Mensagens de facção são investigadas
As mensagens, que teriam sido enviadas a líderes de torcidas organizadas, determinariam a proibição de brigas entre torcedores de Ceará e Fortaleza. No conteúdo, o grupo criminoso afirmaria que os confrontos “trazem problemas para a organização e sistema para dentro da quebrada”, em referência à presença policial nas comunidades.
O caso é acompanhado pelo Ministério Público do Ceará (MPCE). Em nota, a Secretaria da Segurança Pública e Defesa Social (SSPDS) informou que a Polícia Civil apura todas as informações relacionadas a possíveis ações criminosas e destacou que os setores de Inteligência das forças de segurança auxiliam nas investigações.
Prisões mantidas pela Justiça
Ao todo, 359 pessoas foram detidas, sendo 246 adultos e 113 adolescentes. Após dois dias de audiências, o Tribunal de Justiça do Ceará converteu em preventiva a prisão de 231 adultos. Outros 15 foram liberados, dos quais 12 deverão cumprir medidas cautelares.
Entre os adolescentes apreendidos, 97 foram liberados ainda na Delegacia da Criança e do Adolescente (DCA). Dos 16 encaminhados à 5ª Vara da Infância e Juventude, 12 receberam medida socioeducativa de liberdade assistida, três foram liberados e um teve a internação provisória decretada.
Diante do elevado número de prisões em flagrante, o TJ designou, em caráter excepcional, dez magistrados para reforçar os trabalhos. O MPCE também ampliou de quatro para onze o número de procuradores responsáveis pelo acompanhamento do caso.
Vídeos mostram agressões e constrangimento
Imagens gravadas por testemunhas mostram brigas em via pública, inclusive com confrontos entre torcedores do mesmo time. Em uma das ocorrências, no bairro Edson Queiroz, equipes do Comando de Policiamento de Rondas de Ações Intensivas e Ostensivas (CPRaio) capturaram 184 pessoas, sendo 103 adultos e 81 adolescentes. Com o grupo, foram apreendidos rojões, balaclavas, entorpecentes, celulares e artefatos explosivos artesanais.
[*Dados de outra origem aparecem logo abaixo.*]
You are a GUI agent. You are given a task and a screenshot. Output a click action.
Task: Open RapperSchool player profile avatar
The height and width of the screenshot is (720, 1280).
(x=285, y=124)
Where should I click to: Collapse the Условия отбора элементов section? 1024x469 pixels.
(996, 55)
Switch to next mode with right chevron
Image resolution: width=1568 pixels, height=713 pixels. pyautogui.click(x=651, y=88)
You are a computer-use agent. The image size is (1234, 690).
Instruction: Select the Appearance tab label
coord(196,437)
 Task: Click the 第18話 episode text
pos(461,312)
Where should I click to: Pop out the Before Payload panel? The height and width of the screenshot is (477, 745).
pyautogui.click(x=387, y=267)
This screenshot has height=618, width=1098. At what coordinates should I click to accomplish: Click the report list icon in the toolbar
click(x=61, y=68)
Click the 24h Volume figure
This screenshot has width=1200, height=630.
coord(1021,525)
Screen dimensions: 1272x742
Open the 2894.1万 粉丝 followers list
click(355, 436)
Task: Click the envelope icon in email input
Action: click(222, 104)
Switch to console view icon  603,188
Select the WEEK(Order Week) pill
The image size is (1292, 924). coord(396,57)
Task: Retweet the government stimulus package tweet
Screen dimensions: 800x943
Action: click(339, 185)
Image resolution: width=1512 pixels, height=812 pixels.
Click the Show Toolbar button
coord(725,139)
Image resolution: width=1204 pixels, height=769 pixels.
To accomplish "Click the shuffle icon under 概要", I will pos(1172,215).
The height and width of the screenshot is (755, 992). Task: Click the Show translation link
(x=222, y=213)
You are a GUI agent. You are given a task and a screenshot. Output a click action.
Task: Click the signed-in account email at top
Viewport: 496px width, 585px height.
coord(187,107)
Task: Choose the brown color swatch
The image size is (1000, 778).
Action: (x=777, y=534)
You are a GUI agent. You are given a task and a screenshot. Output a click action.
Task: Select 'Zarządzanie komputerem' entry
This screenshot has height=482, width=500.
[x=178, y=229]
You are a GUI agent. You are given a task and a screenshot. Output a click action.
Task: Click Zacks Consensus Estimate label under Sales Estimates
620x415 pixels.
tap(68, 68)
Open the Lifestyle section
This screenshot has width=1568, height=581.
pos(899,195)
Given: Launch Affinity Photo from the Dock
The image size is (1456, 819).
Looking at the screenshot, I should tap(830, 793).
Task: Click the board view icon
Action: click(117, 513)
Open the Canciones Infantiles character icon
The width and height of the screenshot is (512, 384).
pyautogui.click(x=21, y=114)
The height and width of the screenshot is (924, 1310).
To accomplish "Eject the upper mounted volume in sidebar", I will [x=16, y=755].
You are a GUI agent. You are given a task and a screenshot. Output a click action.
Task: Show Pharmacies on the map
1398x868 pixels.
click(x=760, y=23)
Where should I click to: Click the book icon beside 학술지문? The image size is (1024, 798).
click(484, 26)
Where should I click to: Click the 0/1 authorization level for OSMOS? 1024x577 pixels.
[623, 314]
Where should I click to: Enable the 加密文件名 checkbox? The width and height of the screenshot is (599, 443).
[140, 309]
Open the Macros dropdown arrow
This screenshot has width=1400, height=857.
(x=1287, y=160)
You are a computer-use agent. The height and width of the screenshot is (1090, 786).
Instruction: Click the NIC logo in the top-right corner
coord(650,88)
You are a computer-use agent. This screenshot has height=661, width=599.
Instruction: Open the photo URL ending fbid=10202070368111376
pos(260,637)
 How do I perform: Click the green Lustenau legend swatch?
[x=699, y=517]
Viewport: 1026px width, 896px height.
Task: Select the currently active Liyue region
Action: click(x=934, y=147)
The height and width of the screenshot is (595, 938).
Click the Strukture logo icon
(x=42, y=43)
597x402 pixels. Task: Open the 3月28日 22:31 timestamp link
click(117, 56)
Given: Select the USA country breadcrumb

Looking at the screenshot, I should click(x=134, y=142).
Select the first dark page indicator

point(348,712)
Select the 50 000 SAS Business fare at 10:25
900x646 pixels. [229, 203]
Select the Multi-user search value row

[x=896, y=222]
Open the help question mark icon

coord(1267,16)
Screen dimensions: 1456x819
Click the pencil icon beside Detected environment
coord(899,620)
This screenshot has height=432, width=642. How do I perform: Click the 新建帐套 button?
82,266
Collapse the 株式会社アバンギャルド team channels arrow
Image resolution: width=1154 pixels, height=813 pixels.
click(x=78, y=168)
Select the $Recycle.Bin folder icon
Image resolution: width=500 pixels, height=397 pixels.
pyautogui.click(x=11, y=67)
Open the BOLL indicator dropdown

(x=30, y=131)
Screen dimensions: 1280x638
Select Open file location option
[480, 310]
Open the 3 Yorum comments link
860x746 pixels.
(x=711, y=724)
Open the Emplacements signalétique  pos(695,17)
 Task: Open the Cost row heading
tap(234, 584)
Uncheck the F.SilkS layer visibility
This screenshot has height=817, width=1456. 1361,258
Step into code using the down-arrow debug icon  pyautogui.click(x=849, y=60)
Outro vídeo que circulou nas redes sociais mostra torcedoras do Fortaleza obrigando torcedoras do Ceará a retirarem camisas do time adversário nas imediações da Arena Castelão. As vítimas teriam sido coagidas em via pública e ficaram parcialmente expostas durante a abordagem.
Os envolvidos poderão responder por crimes como associação criminosa, corrupção de menores, lesão corporal, desacato, desobediência, resistência e tumulto, conforme previsto na Lei Geral do Esporte. O caso segue sob investigação.